The Connection Between Acid Reflux and Sleep Apnea

For many, acid reflux is an ongoing issue that’s only amplified with chest pain and coughing fits as you lay down to rest, making it hard to get a full night’s sleep. However, while it might seem as though addressing your reflux symptoms will solve all your sleep problems, that isn’t necessarily the case.

On its own, acid reflux can be summarized as the heartburn that occurs when stomach acid flows back into the food pipe, irritating the esophageal lining. Gastroesophageal reflux disease (GERD) is considered to be a more serious, chronic form of the condition, often requiring more proactive treatment methods.

Sleep apnea, on the other hand, is a sleep disorder characterized by breathing that stops and starts, often resulting in snoring, night sweats and daytime drowsiness. While sleep disorders are often considered a common symptom of GERD, research suggests that this relationship might be a two-way street.

“Obstructive sleep apnea can put pressure on the low esophageal sphincter that separates the esophagus from the stomach,” says Dr. Chris Meletis, N.D. “Likewise, acid inflames and irritates the throat and soft palate, thus worsening apnea and fueling a vicious Catch-22.”

Though the connection between the two is relatively complex, recent studies have proven that sleep apnea is a major risk factor for GERD. Genetic factors such as age, weight and biological sex are important considerations as well.

When it comes to preventing sleep apnea and acid reflux, Meletis says, our diets play an important role.
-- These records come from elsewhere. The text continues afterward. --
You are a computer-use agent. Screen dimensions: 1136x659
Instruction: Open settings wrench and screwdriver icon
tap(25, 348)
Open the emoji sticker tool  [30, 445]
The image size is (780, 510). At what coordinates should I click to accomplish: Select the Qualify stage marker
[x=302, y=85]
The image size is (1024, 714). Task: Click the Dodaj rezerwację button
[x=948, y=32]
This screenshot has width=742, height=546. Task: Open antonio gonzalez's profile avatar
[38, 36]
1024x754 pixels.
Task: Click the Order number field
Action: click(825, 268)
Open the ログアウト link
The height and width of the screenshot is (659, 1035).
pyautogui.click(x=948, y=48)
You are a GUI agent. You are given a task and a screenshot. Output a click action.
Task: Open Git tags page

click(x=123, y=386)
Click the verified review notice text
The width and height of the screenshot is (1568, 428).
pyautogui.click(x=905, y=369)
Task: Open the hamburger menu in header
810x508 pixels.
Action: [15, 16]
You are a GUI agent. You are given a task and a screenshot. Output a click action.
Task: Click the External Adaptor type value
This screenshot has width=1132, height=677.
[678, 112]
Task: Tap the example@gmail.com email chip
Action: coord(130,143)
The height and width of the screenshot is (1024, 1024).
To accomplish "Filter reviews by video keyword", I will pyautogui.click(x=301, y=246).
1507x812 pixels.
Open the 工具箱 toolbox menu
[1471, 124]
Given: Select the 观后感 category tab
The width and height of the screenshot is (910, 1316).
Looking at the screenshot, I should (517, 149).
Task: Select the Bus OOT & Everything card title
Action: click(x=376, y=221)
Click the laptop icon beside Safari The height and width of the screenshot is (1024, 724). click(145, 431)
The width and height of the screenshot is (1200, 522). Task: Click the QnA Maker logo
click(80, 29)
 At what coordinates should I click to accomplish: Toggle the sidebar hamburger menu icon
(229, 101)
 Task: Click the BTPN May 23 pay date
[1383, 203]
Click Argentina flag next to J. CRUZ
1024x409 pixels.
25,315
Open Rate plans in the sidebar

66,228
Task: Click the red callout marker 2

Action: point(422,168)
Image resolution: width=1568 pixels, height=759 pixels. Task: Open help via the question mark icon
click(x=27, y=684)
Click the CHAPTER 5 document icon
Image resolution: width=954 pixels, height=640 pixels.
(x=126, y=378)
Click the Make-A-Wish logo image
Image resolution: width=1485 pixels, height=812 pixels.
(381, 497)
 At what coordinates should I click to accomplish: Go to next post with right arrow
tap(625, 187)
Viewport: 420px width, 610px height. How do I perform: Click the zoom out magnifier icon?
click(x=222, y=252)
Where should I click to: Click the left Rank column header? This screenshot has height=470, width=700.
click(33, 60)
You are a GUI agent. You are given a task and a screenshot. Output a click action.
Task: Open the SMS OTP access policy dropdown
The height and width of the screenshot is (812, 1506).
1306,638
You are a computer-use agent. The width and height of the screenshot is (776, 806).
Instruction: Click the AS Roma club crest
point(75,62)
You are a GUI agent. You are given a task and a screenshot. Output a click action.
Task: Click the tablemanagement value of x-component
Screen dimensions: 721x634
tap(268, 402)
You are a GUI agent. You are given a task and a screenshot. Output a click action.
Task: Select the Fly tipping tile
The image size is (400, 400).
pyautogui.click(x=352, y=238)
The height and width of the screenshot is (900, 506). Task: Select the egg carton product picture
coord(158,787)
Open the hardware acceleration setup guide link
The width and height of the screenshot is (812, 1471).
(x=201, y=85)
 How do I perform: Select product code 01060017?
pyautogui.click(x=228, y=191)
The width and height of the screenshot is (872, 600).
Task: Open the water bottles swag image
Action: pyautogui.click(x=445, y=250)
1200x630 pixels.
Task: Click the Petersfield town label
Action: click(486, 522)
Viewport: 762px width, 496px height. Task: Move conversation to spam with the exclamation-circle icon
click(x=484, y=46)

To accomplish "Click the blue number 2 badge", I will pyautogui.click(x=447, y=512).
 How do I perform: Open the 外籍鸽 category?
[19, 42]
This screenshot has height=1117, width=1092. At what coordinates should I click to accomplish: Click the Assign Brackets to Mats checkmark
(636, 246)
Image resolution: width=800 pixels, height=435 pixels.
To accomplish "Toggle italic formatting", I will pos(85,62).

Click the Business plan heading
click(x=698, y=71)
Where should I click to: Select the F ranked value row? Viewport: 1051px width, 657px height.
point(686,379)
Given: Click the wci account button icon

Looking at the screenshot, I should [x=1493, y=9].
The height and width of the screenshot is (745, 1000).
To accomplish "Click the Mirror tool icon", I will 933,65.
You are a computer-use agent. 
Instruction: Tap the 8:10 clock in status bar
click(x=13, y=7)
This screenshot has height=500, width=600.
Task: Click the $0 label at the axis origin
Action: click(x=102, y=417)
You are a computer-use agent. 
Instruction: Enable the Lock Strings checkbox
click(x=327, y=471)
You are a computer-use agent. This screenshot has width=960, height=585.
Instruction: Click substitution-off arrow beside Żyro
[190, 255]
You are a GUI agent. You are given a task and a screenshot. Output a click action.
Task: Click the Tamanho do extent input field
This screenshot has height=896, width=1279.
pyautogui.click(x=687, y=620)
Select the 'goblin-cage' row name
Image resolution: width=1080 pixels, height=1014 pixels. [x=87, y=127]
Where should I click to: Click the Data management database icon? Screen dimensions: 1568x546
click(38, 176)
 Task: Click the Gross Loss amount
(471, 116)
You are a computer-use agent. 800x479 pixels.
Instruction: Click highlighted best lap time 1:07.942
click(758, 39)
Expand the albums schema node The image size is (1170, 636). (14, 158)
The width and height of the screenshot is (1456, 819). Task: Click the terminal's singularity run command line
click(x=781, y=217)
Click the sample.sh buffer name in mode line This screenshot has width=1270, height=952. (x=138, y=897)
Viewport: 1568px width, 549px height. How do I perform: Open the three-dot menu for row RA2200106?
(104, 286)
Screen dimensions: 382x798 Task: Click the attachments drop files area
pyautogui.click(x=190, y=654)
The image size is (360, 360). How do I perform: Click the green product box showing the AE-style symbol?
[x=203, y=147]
Eating before bed and consuming "trigger foods,” such as coffee and alcohol, are a couple of common culprits.

Reducing caffeine intake, eating earlier in the day and elevating the head of your bed are a few simple ways to alleviate symptoms of both sleep apnea and GERD. Most importantly, he says, the two conditions should be treated side-by-side.

“Treating acid reflux without treating sleep apnea is a dead end,” Meletis says. “All tissues need oxygen, including the lower esophageal sphincter.”

While digestive health tests can help pinpoint troublesome foods, those with acid reflux or sleep apnea should discuss possible treatment methods with their primary physician or a qualified specialist, such as an otolaryngologist.